Ataúd con impermeable
Se cae literalmente a pedazos. Con razón el verano pasado un mármol desprendido hirió la cabeza de la actriz Nora Cárpena, tras visitar la bóveda que guardan los restos de sus padres y de su marido, Guillermo Bredeston.
¿Acaso se trata de una zona sísmica? A juzgar por la cantidad de lajas sueltas, mamposterías resquebrajadas y las piedritas que se encuentran a cada paso parecería que sí. Pero no: se trata del Cementerio de la Loma, en Mar del Plata, que, como el de Recoleta, en Buenos Aires, no solo conserva vestigios de un pasado más opulento, sino que también a su alrededor, hay bullicio de concurridos bares y restaurantes, en armónico contraste entre la vida y la muerte.

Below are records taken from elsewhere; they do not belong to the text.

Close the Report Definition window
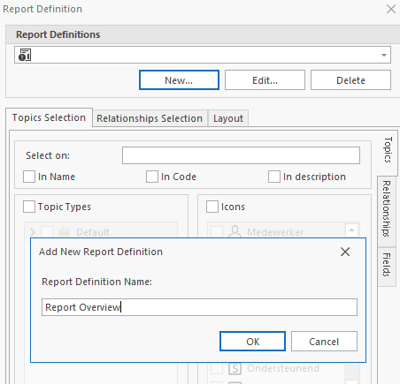Viewport: 400px width, 384px height. [x=391, y=9]
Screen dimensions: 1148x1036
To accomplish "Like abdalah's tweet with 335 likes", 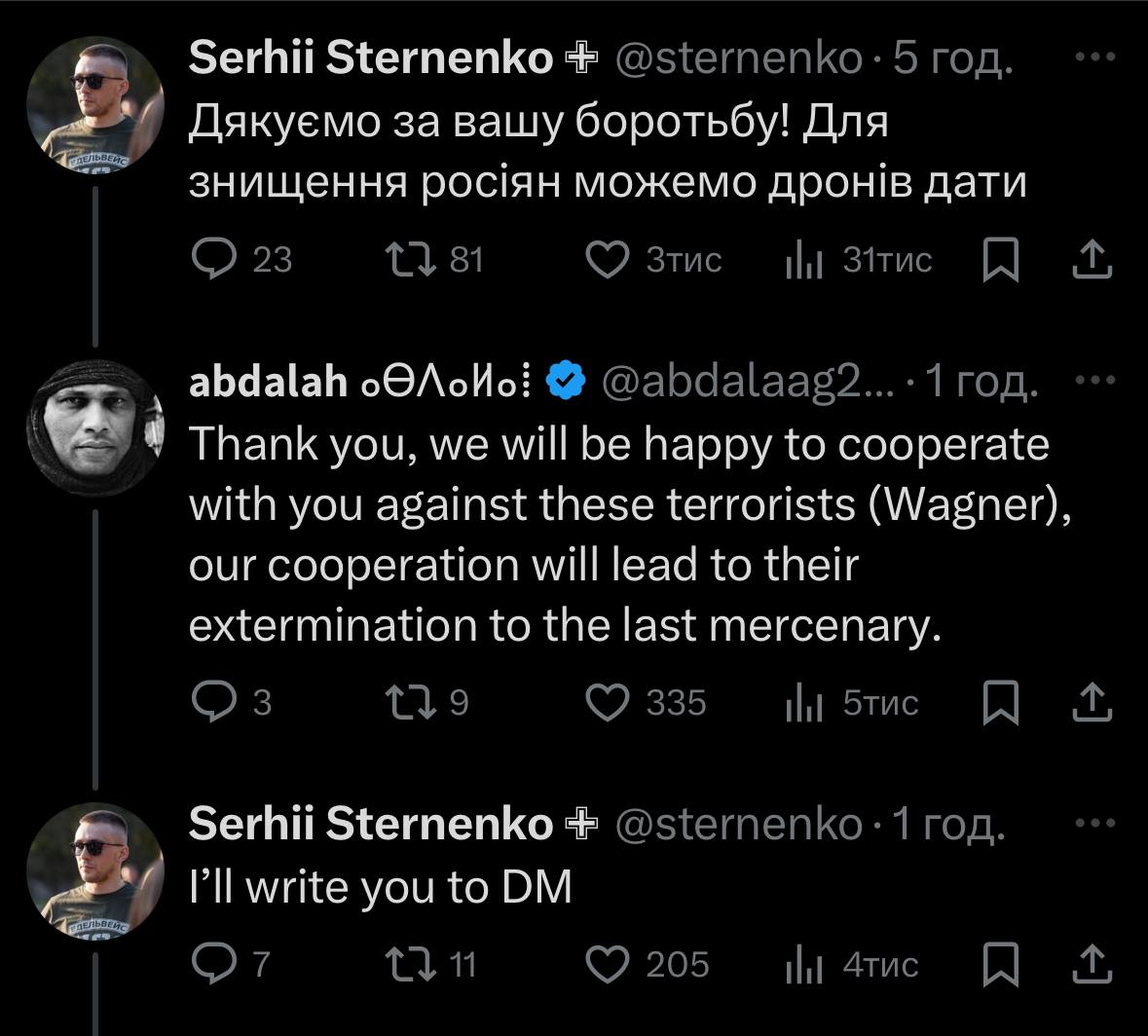I will point(610,702).
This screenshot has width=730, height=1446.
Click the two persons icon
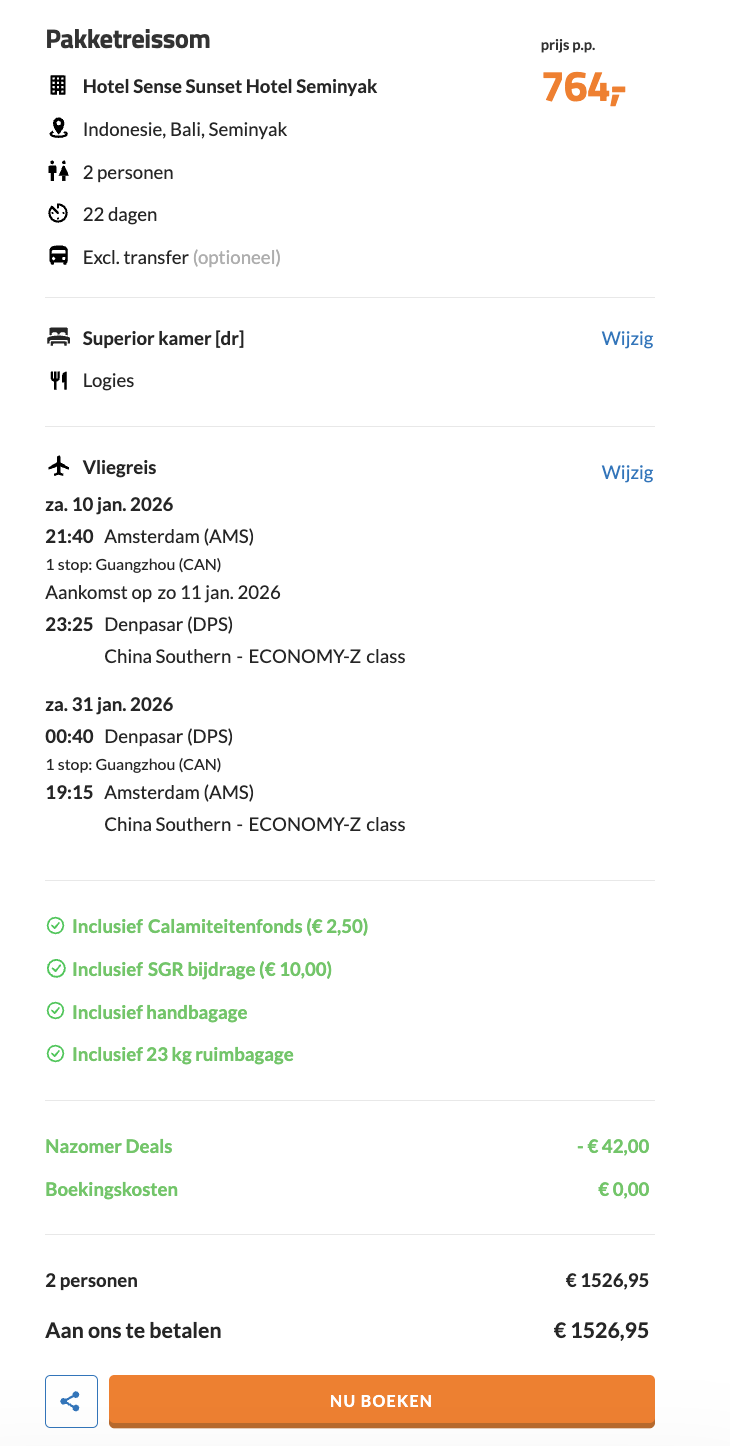click(57, 171)
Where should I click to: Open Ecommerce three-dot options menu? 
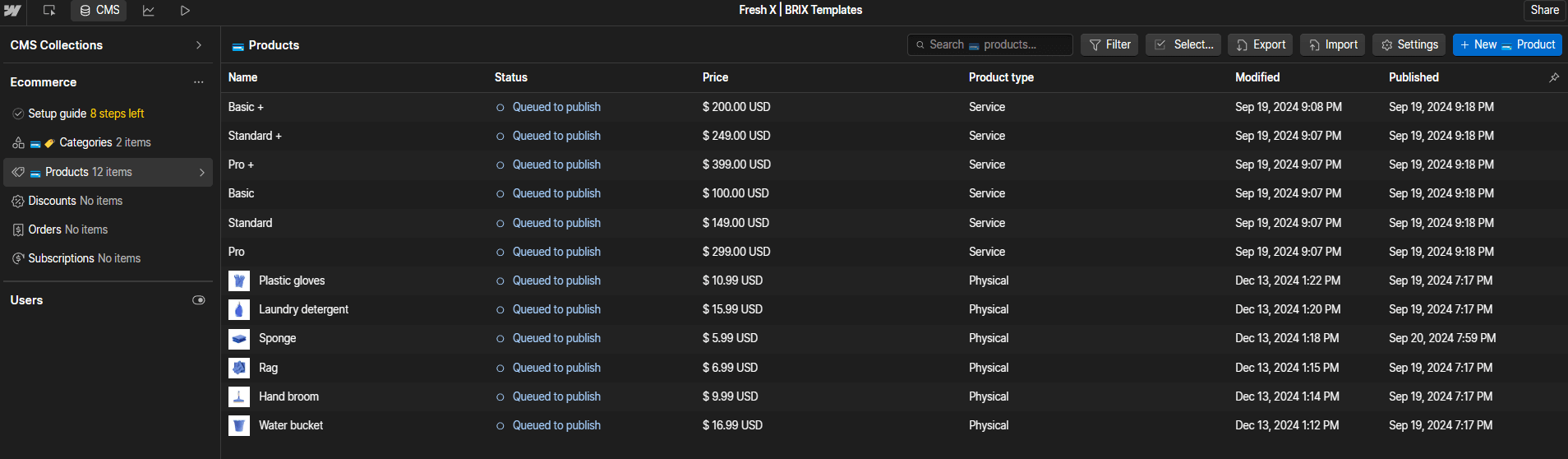pos(198,82)
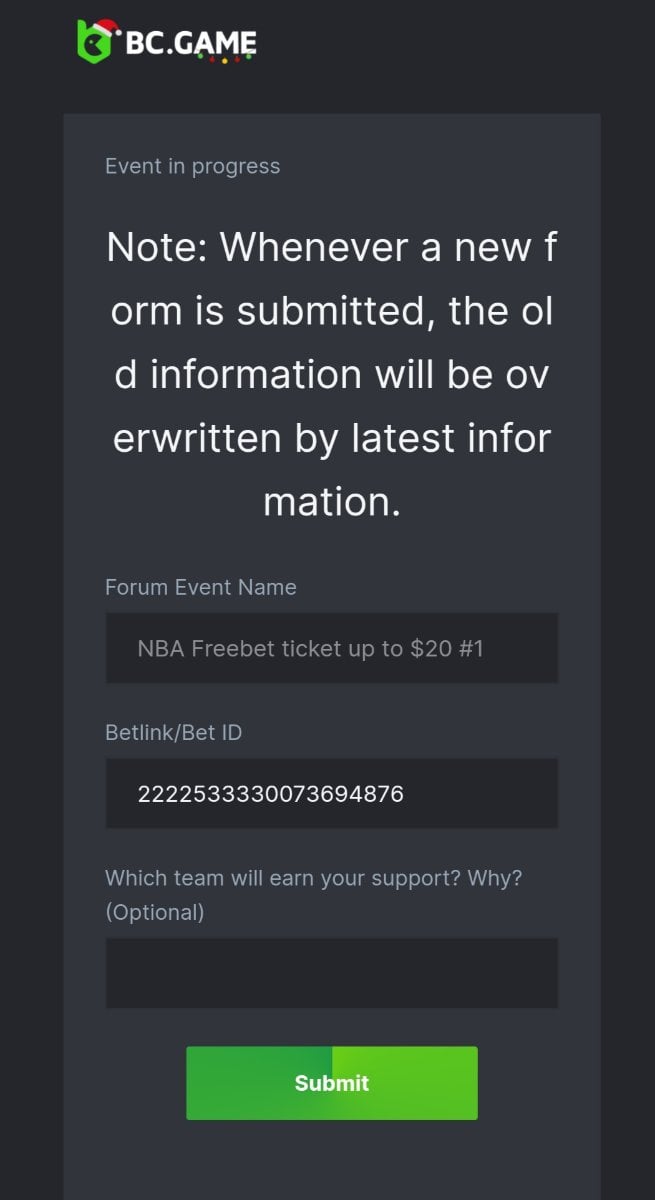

Valga la paradoja: ¿se puede morir un cementerio? El de la Loma, al menos, viene sufriendo una larga agonía: marcos oxidados, vidrios rotos, placas arrancadas, mausoleos ennegrecidos por la humedad ahondan un abandono que lleva demasiados años. Podría ser un paseo cultural como sucede con necrópolis de otras ciudades. Un mausoleo presidido por el busto de un señor de traje (Abraham Elías, organizador de jineteadas) pide a gritos ser identificado. La puertita lateral, que está descentrada, deja ver su féretro mal tapado con un plástico por si llueve.